OAB/RS mobilizada pela inclusão dos advogados no plano de saúde do IPE‏










A OAB/RS está conclamando os advogados a se mobilizarem pela aprovação do Projeto de Lei Complementar n° 317/2011 que trata da inclusão dos advogados no plano de saúde do IPE. A proposta segue sob análise da Comissão de Constituição e Justiça da Assembleia Legislativa do RS, sob relatoria do deputado Raul Pont (raul.pont@al.rs.gov.br).
Para encaminhar uma mensagem requerendo a aprovação do projeto que inclui os advogados ao IPE Saúde aos deputados da CCJ, clique aqui: http://www.oabrs.org.br/ipe_saude.php

Para o presidente da OAB/RS, Claudio Lamachia, a inclusão da classe no plano é uma luta antiga da entidade. "A iniciativa sanaria o enfraquecimento provocado no Instituto pela saída daqueles contribuintes que detêm os salários mais elevados, o que tem causado desequilíbrio no IPE. Sendo o quadro de inscritos na entidade, composto, em sua maioria, por pessoas jovens, a inclusão desta categoria significaria novos associados ao IPE Saúde que não demandariam da rede de serviços de consultas e atendimentos, em função da idade, de forma tão intensa. O que se busca é que o IPE Saúde também ganhe com esta mudança", assegurou o dirigente.

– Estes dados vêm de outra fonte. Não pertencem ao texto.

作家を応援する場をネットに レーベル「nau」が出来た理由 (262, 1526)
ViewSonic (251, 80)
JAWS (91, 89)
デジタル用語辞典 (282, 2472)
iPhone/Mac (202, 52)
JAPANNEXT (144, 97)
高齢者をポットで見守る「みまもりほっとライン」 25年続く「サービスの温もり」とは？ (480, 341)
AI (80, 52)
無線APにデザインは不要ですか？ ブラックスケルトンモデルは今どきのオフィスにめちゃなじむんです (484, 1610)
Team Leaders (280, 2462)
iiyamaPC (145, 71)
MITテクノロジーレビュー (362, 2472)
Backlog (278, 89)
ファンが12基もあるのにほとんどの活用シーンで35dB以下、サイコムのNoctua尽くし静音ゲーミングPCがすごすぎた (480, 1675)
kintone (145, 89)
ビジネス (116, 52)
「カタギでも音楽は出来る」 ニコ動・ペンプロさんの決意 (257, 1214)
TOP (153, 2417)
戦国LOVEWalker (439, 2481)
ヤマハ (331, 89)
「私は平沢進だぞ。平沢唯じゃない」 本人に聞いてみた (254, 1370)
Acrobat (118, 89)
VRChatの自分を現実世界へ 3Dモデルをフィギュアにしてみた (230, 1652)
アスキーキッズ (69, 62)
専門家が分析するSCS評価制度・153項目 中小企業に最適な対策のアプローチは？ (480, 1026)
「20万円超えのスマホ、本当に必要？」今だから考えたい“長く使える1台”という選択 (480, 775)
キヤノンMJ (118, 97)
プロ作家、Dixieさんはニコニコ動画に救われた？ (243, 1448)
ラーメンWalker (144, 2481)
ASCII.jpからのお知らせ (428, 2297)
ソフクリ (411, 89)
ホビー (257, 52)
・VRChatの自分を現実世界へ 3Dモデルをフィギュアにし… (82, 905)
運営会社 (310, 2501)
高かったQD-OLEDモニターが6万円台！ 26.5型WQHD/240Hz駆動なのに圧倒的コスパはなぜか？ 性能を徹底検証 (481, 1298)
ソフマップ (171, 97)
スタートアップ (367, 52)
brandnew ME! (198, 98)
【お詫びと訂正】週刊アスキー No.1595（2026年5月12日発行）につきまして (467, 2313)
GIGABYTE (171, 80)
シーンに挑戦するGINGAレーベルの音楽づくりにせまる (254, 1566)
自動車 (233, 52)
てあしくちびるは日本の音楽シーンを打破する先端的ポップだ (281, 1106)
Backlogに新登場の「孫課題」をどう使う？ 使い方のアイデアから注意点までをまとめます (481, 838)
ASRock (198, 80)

Fazem parte da CCJ da ALRS os deputados: Marco Alba (presidente); Edson Brum (vice-presidente); Raul Pont (relator do PLC); Daniel Bordignon; Paulo Azeredo; Marlon Santos; João Fischer ; Pedro Westphalen; Ronaldo Santini ; Lucas Redecker ; Heitor Schuch; Raul Carrion; Lui s Fernando Schmidt; Luis Lauermann; Giovani Feltes; Márcio Biolchi; Alceu Barbosa; Gerson Burmann; Frederico Antunes; Mano Changes; José Sperotto; Jorge Pozzobom e Miki Breier.

http://www.oabrs.org.br/noticia-10906-oabrs-mobilizada-pela-inclusao-dos-advogados-no-plano-saude-do-ipe

Em ofício aos presidentes das 106 subseções do Estado, a Ordem gaúcha reforçou a mobilização pela inclusão dos advogados no plano de saúde do IPE. "É um pleito no qual temos contado com o fundamental apoio das subseções", afirmou Lamachia.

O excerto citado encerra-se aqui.